===== Passage for review

Edit: Looks like I misunderstood the AddRange method before. It's fixed now. I also went ahead and tested it out by getting the width and height of a png using this documentation.
static void Main(string[] args)
{
string imageUrl = "http://upload.wikimedia.org/wikipedia/commons/4/47/PNG_transparency_demonstration_1.png";
byte[] pngSignature = new byte[] { 137, 80, 78, 71, 13, 10, 26, 10 };
HttpWebRequest wReq = (HttpWebRequest)WebRequest.Create(imageUrl);
wReq.AddRange(0, 30);
WebResponse wRes = wReq.GetResponse();
byte[] buffer = new byte[30];
int width = 0;
int height = 0;
using (Stream stream = wRes.GetResponseStream())
{
stream.Read(buffer, 0, 30);
}
// Check for Png
// 8 byte - Signature
// 4 byte - Chunk length
// 4 byte - Chunk type - IDHR (Image Header)
// 4 byte - Width
// 4 byte - Height
// Other stuff we don't care about
if (buffer.Take(8).SequenceEqual(pngSignature))
{
var idhr = buffer.Skip(12);
width = BitConverter.ToInt32(idhr.Skip(4).Take(4).Reverse().ToArray(), 0);
height = BitConverter.ToInt32(idhr.Skip(8).Take(4).Reverse().ToArray(), 0);
}
// Check for Jpg
//else if (buffer.Take(?).SequenceEqual(jpgSignature))
//{
// // Do Jpg stuff
//}
// Check for Gif
//else if (etc...
Console.WriteLine("Width: " + width);
Console.WriteLine("Height: " + height);
Console.ReadKey();
}
You only need to download the header from a graphics file in order to find the picture size, see...
BMP: (only 26 bytes needed)
http://www.fileformat.info/format/bmp/corion.htm
JPG: (scan for "Star of Frame" marker)
http://wiki.tcl.tk/757
GIF: (10 bytes needed, i.e. first two words of Logical Screen Descriptor)

==========

Work to complete – Please continue the post on reading image width and height from file headers, starting after its final line. The rows that follow are separate material, unrelated to the post above.

===== Given information

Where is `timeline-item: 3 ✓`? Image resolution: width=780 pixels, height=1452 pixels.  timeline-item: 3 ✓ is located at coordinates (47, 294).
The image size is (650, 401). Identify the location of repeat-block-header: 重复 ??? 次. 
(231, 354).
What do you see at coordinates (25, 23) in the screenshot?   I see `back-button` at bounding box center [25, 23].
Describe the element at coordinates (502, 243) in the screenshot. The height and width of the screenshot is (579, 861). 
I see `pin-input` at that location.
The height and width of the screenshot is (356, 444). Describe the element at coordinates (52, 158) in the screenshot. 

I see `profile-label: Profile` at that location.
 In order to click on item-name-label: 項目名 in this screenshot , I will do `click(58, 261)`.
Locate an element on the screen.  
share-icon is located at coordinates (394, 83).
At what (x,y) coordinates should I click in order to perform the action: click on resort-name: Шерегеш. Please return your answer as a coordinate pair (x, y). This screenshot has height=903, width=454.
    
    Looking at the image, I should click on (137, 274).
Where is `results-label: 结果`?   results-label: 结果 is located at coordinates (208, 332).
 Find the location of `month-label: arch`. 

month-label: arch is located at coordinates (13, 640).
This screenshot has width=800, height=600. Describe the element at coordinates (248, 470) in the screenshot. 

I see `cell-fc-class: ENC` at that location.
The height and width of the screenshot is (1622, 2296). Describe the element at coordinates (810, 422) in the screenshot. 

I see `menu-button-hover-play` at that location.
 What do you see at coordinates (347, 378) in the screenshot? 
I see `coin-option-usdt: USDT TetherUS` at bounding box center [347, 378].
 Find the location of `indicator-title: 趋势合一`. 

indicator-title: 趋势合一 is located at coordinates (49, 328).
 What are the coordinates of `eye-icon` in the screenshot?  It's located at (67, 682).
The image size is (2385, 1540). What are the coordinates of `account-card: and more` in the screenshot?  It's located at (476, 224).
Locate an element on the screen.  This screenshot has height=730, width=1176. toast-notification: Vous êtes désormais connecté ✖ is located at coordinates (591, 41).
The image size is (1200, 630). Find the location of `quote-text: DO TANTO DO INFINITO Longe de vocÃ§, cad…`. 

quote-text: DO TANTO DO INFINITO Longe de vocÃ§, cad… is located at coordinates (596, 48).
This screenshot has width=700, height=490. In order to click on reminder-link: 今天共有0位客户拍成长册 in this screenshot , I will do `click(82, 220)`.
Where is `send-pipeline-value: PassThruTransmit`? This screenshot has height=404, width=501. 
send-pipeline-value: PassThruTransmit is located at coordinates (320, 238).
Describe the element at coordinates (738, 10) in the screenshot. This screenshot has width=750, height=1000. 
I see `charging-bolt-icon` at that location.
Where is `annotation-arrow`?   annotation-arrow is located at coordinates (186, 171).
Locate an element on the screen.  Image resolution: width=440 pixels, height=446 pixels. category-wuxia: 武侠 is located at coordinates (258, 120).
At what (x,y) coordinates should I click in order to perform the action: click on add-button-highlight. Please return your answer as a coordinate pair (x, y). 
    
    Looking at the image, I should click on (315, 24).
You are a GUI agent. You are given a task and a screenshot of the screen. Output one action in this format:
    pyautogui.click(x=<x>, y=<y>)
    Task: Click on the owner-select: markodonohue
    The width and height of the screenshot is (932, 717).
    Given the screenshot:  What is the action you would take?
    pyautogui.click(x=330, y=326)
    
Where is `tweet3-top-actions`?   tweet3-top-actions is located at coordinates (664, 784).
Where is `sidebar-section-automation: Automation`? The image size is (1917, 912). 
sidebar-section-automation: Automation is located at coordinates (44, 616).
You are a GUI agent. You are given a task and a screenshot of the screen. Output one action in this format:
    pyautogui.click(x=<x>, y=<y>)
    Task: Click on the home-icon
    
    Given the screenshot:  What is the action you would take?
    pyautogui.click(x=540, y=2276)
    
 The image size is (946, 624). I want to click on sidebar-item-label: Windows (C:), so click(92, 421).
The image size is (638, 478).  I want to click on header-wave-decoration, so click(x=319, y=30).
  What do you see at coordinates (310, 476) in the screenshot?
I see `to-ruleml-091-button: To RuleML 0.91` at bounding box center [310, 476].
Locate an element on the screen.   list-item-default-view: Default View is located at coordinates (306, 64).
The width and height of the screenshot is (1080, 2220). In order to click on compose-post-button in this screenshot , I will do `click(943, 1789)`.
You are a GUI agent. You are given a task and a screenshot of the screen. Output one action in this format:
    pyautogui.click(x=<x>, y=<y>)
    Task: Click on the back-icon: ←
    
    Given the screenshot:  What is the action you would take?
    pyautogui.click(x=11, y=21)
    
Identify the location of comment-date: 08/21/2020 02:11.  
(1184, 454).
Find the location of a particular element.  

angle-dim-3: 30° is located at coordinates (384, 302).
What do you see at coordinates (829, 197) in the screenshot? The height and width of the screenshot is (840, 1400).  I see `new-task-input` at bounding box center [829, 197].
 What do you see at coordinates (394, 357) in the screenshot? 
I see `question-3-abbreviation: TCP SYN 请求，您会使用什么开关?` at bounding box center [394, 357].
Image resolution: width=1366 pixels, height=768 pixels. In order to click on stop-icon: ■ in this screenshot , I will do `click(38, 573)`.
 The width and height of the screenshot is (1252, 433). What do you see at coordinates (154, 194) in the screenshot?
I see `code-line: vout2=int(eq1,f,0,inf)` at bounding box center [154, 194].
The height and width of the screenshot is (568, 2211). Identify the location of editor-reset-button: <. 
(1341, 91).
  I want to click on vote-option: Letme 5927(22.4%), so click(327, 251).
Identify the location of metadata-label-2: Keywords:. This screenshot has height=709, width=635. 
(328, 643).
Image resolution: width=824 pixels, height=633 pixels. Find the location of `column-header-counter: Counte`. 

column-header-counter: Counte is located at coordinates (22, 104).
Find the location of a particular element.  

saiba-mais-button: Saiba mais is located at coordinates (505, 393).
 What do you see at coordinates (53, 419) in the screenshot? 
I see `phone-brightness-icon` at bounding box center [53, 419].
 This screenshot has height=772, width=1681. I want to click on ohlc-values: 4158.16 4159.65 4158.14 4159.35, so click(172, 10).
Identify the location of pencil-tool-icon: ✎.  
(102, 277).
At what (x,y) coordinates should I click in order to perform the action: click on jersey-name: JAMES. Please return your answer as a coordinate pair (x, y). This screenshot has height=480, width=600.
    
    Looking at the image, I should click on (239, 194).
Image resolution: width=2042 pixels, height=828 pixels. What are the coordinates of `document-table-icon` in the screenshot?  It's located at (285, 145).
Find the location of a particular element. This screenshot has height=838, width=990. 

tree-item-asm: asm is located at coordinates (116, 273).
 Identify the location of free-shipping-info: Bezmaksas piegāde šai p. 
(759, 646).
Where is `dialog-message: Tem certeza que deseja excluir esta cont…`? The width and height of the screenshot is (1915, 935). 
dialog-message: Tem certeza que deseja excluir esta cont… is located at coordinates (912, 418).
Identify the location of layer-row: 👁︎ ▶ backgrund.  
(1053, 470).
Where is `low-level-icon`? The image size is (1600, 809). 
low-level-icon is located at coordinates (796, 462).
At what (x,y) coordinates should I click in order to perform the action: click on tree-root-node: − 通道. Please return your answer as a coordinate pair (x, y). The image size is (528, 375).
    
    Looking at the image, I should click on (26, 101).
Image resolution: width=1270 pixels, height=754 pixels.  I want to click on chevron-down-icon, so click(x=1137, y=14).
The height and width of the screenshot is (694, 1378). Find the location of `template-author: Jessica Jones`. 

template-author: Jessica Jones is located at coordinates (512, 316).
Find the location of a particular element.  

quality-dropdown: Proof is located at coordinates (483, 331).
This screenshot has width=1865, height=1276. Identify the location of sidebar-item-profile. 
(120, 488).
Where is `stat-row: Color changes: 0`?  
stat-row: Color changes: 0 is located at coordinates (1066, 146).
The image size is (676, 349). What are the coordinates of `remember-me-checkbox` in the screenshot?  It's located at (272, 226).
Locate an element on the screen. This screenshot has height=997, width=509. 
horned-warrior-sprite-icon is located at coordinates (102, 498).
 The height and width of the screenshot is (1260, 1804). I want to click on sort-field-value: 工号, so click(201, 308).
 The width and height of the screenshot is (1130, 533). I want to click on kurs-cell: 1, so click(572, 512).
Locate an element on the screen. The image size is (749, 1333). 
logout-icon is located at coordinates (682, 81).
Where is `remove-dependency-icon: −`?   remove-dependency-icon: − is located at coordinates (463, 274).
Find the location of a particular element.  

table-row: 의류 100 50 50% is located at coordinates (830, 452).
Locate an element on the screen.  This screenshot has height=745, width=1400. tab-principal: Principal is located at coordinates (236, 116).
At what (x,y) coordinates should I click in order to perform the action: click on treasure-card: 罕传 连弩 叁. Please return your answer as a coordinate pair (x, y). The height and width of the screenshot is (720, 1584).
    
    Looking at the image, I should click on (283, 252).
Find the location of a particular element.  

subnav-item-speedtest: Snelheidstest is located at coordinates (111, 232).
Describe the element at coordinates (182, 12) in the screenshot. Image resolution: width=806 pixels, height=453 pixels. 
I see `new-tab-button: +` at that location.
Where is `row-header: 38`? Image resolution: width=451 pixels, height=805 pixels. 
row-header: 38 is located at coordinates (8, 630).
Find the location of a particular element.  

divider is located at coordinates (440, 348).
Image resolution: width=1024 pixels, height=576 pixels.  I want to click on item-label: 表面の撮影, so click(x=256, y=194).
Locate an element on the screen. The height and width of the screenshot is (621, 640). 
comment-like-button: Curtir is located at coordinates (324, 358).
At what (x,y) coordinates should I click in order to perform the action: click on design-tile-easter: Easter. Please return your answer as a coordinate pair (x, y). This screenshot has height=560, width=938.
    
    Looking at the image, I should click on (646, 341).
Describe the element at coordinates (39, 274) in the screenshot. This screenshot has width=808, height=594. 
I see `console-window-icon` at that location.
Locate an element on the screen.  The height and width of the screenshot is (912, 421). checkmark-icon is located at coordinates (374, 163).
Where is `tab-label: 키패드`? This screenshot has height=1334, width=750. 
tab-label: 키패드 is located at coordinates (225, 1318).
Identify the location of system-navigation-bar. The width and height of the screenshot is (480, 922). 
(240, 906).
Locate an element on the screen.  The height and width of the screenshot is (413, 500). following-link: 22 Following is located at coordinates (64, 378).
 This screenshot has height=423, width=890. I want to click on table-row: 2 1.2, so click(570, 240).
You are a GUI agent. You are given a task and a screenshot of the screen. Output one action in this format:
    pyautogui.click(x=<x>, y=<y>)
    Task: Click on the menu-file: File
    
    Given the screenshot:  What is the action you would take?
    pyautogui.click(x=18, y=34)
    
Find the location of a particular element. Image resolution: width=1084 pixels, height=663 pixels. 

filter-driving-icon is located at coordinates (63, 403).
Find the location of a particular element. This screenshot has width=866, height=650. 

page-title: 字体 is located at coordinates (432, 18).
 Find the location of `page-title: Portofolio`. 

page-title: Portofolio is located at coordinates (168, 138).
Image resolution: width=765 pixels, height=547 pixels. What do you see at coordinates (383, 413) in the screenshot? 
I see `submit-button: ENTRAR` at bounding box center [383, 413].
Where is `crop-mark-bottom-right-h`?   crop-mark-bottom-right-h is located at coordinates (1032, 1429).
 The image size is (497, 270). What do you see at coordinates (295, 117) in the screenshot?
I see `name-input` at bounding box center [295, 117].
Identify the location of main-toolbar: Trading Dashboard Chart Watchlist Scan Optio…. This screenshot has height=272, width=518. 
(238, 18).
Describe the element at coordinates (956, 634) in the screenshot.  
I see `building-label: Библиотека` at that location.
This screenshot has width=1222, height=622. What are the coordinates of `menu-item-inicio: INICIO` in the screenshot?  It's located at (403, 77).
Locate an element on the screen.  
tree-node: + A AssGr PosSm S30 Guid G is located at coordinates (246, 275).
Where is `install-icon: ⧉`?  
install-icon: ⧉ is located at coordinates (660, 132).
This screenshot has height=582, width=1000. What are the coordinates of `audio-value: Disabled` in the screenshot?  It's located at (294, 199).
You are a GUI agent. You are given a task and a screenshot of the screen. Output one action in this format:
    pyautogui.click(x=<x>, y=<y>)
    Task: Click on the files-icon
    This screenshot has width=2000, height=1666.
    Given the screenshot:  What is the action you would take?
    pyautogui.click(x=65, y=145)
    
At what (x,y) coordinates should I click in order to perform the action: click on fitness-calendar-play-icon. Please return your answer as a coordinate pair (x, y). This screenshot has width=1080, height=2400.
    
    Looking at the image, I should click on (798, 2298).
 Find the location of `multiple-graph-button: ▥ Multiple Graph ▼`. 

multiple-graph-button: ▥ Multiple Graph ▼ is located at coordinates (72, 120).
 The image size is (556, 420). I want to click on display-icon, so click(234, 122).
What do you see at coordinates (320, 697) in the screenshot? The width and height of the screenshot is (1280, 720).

==========

Task response –
http://www.matthewflickinger.com/lab/whatsinagif/bits_and_bytes.asp
also, notice how you can read the first couple of bytes to find out what the file-type really is (don't rely on the extension of the filename. For example, a bmp could be named ".gif" by accident. Once you know the filetype you look at the spec to know what offset to read.
P.S. get yourself a hex editor, such as "Hex Editor XVI32", to see the file structure.
You can download XVI32 here: http://www.chmaas.handshake.de/delphi/freeware/xvi32/xvi32.htm
You may want to write a web service where given the input image name, provides the size as response.
Based on the resultant value, you can choose to download the image.
If you want something light weight than a web service, go for a HTTP Handler.
You could try using the FileInfo class like so to find the file size.
long fileSizeInKb = new FileInfo(fileName).Length / 1000;
if (fileSizeInKb < 1000)
{
// get image
}
The Length property returns the number of bytes in the current file.